Problem:
Rewrite the lines from the one containing "You are a computer-use agent. 1024x389" through the end of the items, switching "How do I perform" to "What should I do to" and leaving everything else as it stands.

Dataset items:
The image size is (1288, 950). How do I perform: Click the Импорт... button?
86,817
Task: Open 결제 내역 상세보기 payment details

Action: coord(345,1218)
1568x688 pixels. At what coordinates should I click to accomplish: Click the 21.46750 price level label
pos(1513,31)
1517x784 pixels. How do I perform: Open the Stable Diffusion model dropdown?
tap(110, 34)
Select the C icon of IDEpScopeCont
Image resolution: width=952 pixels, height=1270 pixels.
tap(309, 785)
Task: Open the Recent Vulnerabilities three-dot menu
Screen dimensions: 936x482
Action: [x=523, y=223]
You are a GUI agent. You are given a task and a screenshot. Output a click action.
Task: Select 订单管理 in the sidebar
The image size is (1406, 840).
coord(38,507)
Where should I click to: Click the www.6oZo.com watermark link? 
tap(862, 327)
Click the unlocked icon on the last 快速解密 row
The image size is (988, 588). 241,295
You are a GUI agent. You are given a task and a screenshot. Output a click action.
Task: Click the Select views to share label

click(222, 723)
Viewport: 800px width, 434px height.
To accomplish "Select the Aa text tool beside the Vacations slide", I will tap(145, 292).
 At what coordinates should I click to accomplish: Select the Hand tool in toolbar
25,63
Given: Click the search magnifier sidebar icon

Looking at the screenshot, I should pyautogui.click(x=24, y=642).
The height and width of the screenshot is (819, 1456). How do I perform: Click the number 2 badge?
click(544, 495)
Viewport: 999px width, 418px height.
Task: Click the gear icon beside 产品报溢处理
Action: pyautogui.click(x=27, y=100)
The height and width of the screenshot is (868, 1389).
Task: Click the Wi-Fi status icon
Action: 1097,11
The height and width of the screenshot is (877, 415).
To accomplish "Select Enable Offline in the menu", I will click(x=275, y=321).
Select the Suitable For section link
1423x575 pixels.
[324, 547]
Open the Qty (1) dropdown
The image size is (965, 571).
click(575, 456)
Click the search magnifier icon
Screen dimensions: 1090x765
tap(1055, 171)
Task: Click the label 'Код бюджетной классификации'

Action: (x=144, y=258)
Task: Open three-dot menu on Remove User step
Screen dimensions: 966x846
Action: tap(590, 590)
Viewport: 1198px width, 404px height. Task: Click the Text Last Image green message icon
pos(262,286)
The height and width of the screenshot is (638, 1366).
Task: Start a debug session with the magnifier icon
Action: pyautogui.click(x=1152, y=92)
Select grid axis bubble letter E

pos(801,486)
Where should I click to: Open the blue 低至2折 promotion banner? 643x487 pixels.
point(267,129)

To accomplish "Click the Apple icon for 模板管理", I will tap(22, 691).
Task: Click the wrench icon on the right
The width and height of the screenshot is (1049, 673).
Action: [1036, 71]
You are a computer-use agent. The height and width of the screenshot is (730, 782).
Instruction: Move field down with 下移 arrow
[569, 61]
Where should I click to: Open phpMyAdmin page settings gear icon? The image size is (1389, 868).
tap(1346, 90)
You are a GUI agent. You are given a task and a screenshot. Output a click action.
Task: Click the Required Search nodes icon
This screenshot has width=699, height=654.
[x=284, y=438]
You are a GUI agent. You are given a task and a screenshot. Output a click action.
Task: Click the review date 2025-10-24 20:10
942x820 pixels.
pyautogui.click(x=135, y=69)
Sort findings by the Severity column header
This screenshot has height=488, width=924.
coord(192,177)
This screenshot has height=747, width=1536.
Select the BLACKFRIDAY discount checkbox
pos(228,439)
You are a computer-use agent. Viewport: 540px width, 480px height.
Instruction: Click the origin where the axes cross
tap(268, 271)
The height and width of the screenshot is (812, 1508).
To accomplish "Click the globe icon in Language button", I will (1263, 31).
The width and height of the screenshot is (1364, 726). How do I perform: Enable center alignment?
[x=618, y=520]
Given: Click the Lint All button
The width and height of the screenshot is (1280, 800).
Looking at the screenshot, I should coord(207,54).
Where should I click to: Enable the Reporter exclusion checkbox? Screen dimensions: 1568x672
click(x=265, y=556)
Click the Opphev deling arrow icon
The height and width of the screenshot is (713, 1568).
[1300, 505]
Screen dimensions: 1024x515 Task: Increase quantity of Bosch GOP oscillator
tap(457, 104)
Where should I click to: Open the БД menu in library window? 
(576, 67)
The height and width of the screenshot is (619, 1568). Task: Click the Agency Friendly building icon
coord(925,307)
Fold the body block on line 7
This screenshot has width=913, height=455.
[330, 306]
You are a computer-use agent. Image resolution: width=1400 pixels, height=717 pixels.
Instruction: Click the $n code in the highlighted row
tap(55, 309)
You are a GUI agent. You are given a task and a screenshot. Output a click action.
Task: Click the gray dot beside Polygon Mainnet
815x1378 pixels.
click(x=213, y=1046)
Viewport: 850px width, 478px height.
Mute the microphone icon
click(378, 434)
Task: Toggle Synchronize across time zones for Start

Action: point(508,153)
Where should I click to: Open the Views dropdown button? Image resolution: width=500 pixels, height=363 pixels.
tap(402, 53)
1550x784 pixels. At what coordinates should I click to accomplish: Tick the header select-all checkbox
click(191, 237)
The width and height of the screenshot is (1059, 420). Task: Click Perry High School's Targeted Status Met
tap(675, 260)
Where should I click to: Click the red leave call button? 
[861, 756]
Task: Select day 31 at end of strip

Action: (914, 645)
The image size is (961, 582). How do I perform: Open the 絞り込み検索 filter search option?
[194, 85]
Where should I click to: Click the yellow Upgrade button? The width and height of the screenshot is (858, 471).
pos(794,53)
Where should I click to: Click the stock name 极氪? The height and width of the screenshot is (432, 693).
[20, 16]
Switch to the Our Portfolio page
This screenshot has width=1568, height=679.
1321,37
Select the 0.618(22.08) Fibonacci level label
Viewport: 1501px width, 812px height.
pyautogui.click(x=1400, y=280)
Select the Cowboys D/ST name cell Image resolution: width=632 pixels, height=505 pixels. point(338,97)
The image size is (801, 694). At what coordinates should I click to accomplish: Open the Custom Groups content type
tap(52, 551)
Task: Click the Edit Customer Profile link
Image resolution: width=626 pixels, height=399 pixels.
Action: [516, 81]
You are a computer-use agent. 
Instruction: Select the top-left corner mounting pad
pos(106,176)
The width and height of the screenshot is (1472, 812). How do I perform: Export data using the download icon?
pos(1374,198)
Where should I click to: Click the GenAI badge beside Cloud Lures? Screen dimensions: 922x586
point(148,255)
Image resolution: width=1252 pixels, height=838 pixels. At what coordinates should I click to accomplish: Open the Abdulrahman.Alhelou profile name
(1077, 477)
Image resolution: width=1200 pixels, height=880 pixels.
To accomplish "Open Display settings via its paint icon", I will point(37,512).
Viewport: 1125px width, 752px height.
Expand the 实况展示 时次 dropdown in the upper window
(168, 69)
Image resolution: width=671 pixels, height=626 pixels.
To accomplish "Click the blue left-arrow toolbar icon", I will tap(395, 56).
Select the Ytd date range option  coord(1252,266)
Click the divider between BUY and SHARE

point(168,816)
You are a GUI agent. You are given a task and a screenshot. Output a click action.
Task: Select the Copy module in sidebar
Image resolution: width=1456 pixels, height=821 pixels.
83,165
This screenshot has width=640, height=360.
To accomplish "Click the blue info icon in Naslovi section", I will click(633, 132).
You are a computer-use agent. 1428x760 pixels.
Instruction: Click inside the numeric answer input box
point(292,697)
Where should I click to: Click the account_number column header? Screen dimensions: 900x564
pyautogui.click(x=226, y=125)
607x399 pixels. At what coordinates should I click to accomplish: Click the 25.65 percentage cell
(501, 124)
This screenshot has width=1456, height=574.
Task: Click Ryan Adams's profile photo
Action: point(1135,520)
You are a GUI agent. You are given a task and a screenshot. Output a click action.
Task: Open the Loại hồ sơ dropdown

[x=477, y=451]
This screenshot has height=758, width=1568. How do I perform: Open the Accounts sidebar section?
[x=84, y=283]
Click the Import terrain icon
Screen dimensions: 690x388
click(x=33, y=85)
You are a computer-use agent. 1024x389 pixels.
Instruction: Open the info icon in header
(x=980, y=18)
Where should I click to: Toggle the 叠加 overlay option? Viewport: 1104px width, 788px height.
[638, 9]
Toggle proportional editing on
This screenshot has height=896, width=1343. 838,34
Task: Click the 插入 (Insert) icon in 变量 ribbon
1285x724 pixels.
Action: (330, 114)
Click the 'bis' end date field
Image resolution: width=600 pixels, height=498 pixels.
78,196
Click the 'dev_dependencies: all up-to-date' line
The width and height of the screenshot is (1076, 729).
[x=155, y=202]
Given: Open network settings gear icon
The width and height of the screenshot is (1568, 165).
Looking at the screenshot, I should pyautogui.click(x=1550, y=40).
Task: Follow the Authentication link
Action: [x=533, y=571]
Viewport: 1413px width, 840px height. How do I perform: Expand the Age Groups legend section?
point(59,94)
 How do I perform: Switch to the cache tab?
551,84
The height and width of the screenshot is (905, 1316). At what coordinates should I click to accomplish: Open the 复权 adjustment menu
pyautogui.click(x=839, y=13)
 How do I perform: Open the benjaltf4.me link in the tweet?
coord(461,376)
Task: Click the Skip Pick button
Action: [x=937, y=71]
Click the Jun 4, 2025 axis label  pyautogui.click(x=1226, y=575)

Completed task:
You are a computer-use agent. 1024x389 pixels.
Instruction: Open the info icon in header
(x=980, y=18)
Where should I click to: Toggle the 叠加 overlay option? Viewport: 1104px width, 788px height.
[638, 9]
Toggle proportional editing on
This screenshot has height=896, width=1343. 838,34
Task: Click the 插入 (Insert) icon in 变量 ribbon
1285x724 pixels.
Action: (330, 114)
Click the 'bis' end date field
Image resolution: width=600 pixels, height=498 pixels.
78,196
Click the 'dev_dependencies: all up-to-date' line
The width and height of the screenshot is (1076, 729).
[x=155, y=202]
Given: Open network settings gear icon
The width and height of the screenshot is (1568, 165).
Looking at the screenshot, I should pyautogui.click(x=1550, y=40).
Task: Follow the Authentication link
Action: [x=533, y=571]
Viewport: 1413px width, 840px height. What should I do to: Expand the Age Groups legend section?
point(59,94)
 What should I do to: Switch to the cache tab?
551,84
The height and width of the screenshot is (905, 1316). At what coordinates should I click to accomplish: Open the 复权 adjustment menu
pyautogui.click(x=839, y=13)
 What should I do to: Open the benjaltf4.me link in the tweet?
coord(461,376)
Task: Click the Skip Pick button
Action: [x=937, y=71]
Click the Jun 4, 2025 axis label  pyautogui.click(x=1226, y=575)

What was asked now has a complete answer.